Thank you so much for your posts. I don't read many from parents of the really young kids. My son is 3 also (Dec. 26 b-day). He was diagnosed with D at 20 months. The six month and 1 year anniversary I looked back and was happy we had survived and he was thriving. I am looking now to the 25th of April when my son will have had diabetes for half of his life. While the docs and nurses find consolation in the fact that "he will never remember his life without diabetes", as his mother I will always remember the days when a mother's love didn't mean I had to think so much!

"Buzz Lightyear's" mom

prayergal said...

Has it already been 6 months, time passes so quickly. He has adjusted to all the changes in his life so well. That's how kids are, they do deal with things better than we adults do. God has blessed you with a lovely family and He gives you strength for this trial. God knew before Riley was diagnosed that you would be a super mom. He has entrusted you with a special little boy and He knows you are able to be the best mom any little boy could ever have.
Love and prayers,
Aunt Linda

Jamie said...

You're doing a terrific job, Penny. I know yesterday on the radio when we were talking about Danielle and what it was like when she was diagnosed, it took every fibre of my being NOT to start crying. It's still fresh in your mind - mine too. BUT, look at how far we've come in such a short period of time!

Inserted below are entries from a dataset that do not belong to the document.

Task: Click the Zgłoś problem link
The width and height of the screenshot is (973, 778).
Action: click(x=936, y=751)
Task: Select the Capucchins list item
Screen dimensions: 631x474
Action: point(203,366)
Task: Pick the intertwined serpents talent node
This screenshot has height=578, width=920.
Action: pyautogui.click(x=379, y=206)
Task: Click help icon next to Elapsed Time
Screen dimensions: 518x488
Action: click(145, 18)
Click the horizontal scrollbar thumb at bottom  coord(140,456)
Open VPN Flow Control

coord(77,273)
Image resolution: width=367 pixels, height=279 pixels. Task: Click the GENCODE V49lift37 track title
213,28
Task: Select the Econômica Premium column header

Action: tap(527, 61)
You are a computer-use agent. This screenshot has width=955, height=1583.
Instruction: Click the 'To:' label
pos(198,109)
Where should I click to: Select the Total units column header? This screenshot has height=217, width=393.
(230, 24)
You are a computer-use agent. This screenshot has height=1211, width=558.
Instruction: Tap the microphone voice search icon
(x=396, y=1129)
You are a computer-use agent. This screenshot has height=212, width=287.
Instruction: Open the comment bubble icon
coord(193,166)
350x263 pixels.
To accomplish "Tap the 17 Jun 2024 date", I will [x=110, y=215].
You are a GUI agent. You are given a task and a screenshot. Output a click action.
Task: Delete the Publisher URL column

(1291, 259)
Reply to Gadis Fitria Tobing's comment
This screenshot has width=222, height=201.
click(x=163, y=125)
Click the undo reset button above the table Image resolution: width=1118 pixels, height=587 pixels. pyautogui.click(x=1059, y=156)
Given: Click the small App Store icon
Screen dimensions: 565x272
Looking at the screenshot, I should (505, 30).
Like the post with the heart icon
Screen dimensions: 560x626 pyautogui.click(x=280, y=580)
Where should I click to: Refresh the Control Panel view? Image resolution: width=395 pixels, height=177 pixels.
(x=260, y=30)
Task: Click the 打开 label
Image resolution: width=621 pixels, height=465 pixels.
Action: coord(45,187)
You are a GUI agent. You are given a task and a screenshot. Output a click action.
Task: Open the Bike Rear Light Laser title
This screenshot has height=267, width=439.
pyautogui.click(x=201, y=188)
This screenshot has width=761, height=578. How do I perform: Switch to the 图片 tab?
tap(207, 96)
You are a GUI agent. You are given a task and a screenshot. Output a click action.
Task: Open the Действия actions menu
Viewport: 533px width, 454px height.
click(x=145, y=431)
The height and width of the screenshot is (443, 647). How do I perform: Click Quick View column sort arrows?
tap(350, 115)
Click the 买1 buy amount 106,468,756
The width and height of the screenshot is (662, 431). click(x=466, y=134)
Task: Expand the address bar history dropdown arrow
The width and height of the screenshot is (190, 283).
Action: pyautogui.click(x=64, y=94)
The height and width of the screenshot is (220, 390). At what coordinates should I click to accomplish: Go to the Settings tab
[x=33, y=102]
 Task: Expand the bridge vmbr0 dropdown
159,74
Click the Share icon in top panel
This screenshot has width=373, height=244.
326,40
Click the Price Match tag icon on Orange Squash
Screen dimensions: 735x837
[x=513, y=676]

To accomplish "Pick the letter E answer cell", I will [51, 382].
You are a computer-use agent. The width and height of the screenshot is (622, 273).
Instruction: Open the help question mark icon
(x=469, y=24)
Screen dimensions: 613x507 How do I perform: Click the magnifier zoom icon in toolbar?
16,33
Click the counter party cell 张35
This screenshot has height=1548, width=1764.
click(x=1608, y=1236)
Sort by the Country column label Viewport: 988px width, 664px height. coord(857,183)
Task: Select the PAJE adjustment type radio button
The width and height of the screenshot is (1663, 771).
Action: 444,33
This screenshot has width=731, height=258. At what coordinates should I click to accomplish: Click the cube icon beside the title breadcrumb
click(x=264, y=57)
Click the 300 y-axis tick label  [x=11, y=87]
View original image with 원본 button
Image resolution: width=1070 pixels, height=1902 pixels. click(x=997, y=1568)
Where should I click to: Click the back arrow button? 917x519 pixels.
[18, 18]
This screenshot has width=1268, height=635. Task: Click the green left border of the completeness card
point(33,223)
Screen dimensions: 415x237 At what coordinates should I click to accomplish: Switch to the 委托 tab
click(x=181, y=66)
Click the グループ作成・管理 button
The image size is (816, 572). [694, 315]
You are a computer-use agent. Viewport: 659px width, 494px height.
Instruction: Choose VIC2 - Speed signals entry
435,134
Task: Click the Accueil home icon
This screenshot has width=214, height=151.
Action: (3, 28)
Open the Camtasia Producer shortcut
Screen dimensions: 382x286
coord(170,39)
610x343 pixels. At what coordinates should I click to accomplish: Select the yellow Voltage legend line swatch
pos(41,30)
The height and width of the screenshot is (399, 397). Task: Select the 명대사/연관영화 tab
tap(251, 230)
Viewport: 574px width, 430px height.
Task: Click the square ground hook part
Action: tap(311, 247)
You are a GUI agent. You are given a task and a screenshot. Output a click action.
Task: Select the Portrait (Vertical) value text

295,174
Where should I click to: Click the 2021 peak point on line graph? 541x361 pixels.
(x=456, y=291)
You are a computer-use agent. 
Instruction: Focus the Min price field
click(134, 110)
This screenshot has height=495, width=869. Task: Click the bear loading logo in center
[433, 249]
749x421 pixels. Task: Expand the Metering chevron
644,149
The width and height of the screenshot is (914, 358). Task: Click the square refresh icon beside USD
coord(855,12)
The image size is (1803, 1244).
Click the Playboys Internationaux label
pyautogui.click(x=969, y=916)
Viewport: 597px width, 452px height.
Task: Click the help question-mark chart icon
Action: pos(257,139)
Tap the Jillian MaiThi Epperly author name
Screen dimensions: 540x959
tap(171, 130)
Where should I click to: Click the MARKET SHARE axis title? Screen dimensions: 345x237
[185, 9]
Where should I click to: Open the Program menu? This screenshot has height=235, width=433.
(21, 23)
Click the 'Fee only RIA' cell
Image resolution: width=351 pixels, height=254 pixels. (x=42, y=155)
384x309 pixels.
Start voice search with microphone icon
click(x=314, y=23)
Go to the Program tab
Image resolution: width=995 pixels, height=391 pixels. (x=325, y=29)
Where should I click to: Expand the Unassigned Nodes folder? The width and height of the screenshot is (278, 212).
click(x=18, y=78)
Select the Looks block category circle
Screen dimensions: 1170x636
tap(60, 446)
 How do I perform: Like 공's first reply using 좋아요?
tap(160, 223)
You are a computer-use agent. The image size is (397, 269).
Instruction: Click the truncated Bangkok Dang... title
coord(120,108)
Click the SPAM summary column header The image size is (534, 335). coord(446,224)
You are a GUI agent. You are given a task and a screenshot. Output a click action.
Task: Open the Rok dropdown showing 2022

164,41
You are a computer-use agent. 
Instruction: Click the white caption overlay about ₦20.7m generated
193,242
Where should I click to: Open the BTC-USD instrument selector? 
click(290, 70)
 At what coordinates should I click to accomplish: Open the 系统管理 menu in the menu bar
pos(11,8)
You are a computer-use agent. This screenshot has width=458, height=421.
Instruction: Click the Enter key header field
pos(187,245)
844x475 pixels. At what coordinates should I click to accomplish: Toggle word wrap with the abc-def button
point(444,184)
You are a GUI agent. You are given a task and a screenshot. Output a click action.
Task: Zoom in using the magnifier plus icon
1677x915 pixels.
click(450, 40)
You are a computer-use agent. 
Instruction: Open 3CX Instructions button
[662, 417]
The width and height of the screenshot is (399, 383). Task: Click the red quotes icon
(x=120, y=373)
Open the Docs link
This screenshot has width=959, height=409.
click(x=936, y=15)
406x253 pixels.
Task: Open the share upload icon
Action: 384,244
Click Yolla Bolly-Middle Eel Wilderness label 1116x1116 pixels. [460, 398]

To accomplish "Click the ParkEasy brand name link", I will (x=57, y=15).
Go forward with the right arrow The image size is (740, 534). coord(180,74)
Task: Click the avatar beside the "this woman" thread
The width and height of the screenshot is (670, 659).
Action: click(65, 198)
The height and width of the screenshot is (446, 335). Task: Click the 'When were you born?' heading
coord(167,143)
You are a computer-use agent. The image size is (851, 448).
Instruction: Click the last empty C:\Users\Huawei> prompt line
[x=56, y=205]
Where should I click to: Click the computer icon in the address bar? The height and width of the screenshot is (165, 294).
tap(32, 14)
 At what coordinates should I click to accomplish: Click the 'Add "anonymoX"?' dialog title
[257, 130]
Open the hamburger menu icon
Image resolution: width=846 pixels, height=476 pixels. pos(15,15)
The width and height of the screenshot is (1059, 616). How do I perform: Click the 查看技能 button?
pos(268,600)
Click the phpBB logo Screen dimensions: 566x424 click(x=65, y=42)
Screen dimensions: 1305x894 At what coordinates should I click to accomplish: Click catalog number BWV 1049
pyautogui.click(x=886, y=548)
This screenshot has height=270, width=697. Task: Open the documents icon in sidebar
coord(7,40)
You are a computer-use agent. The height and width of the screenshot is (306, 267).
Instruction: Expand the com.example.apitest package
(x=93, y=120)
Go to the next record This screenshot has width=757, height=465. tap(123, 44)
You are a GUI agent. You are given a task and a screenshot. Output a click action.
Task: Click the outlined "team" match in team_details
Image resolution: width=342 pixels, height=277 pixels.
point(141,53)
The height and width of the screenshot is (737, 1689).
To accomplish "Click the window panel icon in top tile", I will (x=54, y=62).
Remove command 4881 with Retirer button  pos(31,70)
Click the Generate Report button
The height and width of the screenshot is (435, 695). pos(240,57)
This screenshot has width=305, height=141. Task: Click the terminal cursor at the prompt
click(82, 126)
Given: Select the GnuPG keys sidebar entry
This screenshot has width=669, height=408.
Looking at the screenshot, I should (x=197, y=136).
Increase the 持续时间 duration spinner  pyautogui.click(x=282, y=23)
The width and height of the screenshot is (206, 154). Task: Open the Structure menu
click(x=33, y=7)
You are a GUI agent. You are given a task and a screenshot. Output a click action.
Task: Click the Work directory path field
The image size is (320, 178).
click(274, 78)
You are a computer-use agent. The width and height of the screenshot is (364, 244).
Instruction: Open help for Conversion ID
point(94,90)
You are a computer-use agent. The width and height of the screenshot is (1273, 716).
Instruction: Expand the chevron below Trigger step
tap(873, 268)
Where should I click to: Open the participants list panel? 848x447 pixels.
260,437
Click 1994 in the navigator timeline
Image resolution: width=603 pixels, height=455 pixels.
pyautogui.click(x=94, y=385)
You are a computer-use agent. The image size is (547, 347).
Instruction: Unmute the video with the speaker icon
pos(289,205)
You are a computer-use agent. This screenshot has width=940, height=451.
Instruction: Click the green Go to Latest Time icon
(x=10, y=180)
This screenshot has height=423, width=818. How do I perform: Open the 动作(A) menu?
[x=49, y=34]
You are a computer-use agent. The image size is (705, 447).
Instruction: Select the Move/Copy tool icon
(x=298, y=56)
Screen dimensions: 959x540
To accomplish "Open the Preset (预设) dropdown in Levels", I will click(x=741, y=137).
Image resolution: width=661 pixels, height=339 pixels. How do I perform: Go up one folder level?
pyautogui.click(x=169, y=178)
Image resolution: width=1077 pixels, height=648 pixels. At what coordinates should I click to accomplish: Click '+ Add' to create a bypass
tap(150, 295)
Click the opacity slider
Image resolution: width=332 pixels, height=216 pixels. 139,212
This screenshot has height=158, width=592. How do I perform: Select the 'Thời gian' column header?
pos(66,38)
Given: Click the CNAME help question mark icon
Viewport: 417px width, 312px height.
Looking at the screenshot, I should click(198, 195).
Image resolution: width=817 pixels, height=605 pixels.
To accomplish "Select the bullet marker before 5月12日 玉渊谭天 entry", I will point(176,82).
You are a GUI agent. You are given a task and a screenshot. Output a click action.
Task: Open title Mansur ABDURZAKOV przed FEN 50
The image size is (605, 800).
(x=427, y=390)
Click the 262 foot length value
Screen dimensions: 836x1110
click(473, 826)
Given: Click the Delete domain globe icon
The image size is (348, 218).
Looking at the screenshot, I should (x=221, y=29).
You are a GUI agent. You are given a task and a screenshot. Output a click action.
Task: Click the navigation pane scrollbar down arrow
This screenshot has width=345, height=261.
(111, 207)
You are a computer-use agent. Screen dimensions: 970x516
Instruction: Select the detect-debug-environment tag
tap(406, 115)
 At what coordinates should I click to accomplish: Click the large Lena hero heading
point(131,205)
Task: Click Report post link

Keep up the great work - we will never master this disease, but we can sure give it a run for its money.

Big hugs.

FreddyBeachPete said...

Just wanted to wish you well. My son is 15, Type 1 (also a pumper) for 6 years and doing well. My brother is 40, a police officer, Type 1 for >20 years and doing well.

Best wishes


Penny Ratzlaff said...

Thanks everyone for your comments.

And, Peter, thanks for reminding me that many people live long and happy lives with this disease.